L'invocation de la nullité ou de l'inefficacité d'un congé peut constituer un abus de droit dans l'hypothèse d'une résiliation anticipée pour non-paiement du loyer, lorsque le locataire n'entend manifestement pas régler les loyers arriérés pendant le délai comminatoire imparti. En effet, la fixation d'un délai de paiement, assortie de la menace de la résiliation du bail, telle qu'elle est prévue à l'art. 257d al. 1 CO, vise principalement à fournir au locataire une dernière occasion d'échapper aux conséquences pénibles du congé en lui accordant un minimum de temps pour se procurer les moyens nécessaires au paiement de l'arriéré de loyer (arrêts du Tribunal fédéral 4C.96/2006 du 4 juillet 2006, consid 2.4; 4C.124/2005 du 26 juillet 2005 consid. 3.3 et les références citées).

2.2 En l'espèce, l'appelante est réputée avoir reçu l'avis comminatoire du 22 septembre 2022 à l'échéance du délai de garde, soit le 30 septembre 2022. L'avis de résiliation du 25 octobre 2022, lequel se réfère de manière erronée à un avis comminatoire du 14 septembre 2022 et dont il y a lieu d'admettre qu'il a été expédié le jour même et est réputé avoir été reçu par l'appelante le surlendemain, a donc été communiqué à l'appelante avant l'échéance du délai qui lui avait été octroyé pour régler l'arriéré. Le congé est dès lors en principe inefficace. Même si la jurisprudence a admis que l'invocation de l'inefficacité de la résiliation anticipée pouvait constituer un abus de droit, les circonstances de fait permettant, le cas échéant, d'admettre un tel abus de droit nécessitent une appréciation des faits, lesquels ne sont pas suffisamment connus sur ce point.

L'intimée n'a par ailleurs pas répondu à l'appel, auquel elle ne s'est dès lors pas opposée.

Au vu de ce qui précède, compte tenu de l'ensemble des circonstances particulières du cas d'espèce, le cas ne peut être qualifié de clair. Les ch. 1 et 2 du dispositif du jugement attaqué seront dès lors annulés et la requête d'évacuation sera déclarée irrecevable.

3. L'appelante conteste devoir la somme de 16'000 fr. qu'elle a été condamnée à payer par le Tribunal. Elle se fonde à cet égard sur des pièces bancaires nouvelles, jugées recevables (cf. supra consid. 1.4).
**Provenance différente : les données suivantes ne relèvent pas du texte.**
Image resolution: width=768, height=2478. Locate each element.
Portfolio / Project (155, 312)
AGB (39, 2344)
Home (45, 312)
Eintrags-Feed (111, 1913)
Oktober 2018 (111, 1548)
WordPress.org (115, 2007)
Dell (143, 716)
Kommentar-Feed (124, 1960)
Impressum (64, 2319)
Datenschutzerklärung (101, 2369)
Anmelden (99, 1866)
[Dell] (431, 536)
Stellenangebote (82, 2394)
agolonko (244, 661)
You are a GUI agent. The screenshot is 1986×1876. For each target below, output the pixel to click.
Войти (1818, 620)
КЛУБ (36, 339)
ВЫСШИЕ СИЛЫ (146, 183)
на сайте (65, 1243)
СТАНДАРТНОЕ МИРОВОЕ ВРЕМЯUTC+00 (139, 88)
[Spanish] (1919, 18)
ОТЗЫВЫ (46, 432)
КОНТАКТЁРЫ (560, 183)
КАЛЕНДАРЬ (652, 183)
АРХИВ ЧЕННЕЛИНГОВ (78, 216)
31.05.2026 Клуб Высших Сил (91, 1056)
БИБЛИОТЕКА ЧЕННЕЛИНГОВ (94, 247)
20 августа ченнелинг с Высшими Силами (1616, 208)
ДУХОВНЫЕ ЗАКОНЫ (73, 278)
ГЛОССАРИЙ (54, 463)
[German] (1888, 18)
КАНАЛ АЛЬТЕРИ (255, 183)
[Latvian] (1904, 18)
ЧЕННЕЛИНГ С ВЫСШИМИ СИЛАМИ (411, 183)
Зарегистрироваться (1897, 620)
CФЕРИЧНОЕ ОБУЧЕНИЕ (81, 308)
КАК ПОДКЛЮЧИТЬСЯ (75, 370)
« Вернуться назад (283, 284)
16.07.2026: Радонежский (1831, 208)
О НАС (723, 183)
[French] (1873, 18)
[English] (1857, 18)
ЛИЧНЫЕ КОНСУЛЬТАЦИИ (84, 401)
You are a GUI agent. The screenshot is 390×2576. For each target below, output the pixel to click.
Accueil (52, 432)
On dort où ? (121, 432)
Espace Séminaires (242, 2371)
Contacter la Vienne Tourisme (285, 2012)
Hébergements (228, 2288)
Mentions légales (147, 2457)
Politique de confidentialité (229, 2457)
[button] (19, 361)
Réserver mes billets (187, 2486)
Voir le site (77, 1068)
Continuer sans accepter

L'intimée n'a pas contesté que l'appelante avait payé le montant de 16'000 fr. qu'elle a été condamnée à lui payer. Au vu des pièces produites devant la Cour, cette condamnation est infondée.

Le ch. 3 du dispositif du jugement attaqué sera dès lors annulé.

4. A teneur de l'art. 22 al. 1 LaCC, il n'est pas prélevé de frais dans les causes soumises à la juridiction des baux et loyers (ATF 139 III 182 consid. 2.6).

* * * * *


PAR CES MOTIFS,
La Chambre des baux et loyers :

A la forme :

Déclare recevable l'appel interjeté le 19 juin 2023 par A______ contre le jugement JTBL/453/2023 rendu le 6 juin 2023 par le Tribunal des baux et loyers dans la cause C/3958/2023-8-SE.

Au fond :

Annule ce jugement et cela fait, statuant à nouveau :

Déclare irrecevable, respectivement rejette, la requête formée le 2 mars 2023 par B______ dans la cause C/3958/2023.

Dit que la procédure est gratuite.

Déboute les parties de toutes autres conclusions.

Siégeant :

Madame Nathalie LANDRY-BARTHE, présidente; Madame Sylvie DROIN et Monsieur Laurent RIEBEN, juges; Monsieur Serge PATEK et Madame Sibel UZUN, juges assesseurs; Madame Maïté VALENTE, greffière.

 

La présidente :

Nathalie LANDRY-BARTHE

 

La greffière :

Maïté VALENTE

 

 

Indication des voies de recours :

 

Conformément aux art. 72 ss de la loi fédérale sur le Tribunal fédéral du 17 juin 2005 (LTF; RS 173.110), le présent arrêt peut être porté dans les trente jours qui suivent sa notification avec expédition complète (art. 100 al. 1 LTF) par-devant le Tribunal fédéral par la voie du recours en matière civile.

 

Le recours doit être adressé au Tribunal fédéral, 1000 Lausanne 14.

 

Valeur litigieuse des conclusions pécuniaires au sens de la LTF supérieure ou égale à 15'000 fr.